Say you want to send a file, but on the remote end you have a limited amount of disk space and you need to store it in a compressed format. Here we show you how to send a file using GridFTP and on the destination end compress it using zip before it is written to disk (note: it probably makes more sense to compress it before sending it, so just take this as the example it is).

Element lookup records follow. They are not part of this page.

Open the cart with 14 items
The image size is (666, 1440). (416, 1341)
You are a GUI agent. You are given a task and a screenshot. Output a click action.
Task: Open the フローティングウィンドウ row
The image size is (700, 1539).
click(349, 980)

Again we start the server in a similar way, but this time we need the ordering driver whitelisted:

% globus-gridftp-server -p 5000 -fs-whitelist popen,file,ordering -aa

And now run globus-url-copy, this time telling it to change the destination stack to use the popen driver, running /usr/bin/zip with standard input as the source and the file /home/bresnaha/text.txt.zip as the output

% globus-url-copy -dst-fsstack popen:argv=#/usr/bin/zip#/home/bresnaha/text.txt.zip#-,ordering ftp://localhost:5000/home/bresnaha/text.txt ftp://localhost:5000/y

This time notice that we used -dst-fstack instead of -src-fsstack (for obvious reasons) and that the destination url has a fake file because, this time that is taken care of by the popen program. Also notice the addition of the ordering driver. By putting it after a comma after the popen string we add it above the popen driver on the stack and thus insure that zip will see all of the data in order.

Tar on the fly!

The tar on the fly example shows how to use a pipe on both ends at the same time, and solves the problem of transferring[D[D[D[D[D[f many VERY small files at the same time. To do this start, again, by running the server:

% globus-gridftp-server -p 5000 -fs-whitelist popen,file,ordering -aa

Now all we need to do is tell the source server to tar it up and the destination to untar it:

% globus-url-copy  -src-fsstack popen:argv=#/bin/tar#-C#/home/bresnaha#-cf#-#TarIt  -dst-fsstack popen:argv=#/bin/tar#-xf#-#-C#/home/bresnaha/UnTarIt ftp://localhost:5000/x ftp://localhost:5000/y

This time you will notice that both the source and destination files are bogus. This is because the tar program has already been told where to the data comes from via -src-fstack and where it goes via -dst-fstack.

The command lines tend to get long and ugly, and they are not for the faint of heart, but for a sysadmin looking to experience, and willing to write small scripts around globus-url-copy for their uses, this can be an incredibly power extension.

Try it out with any other program that can handle pipes!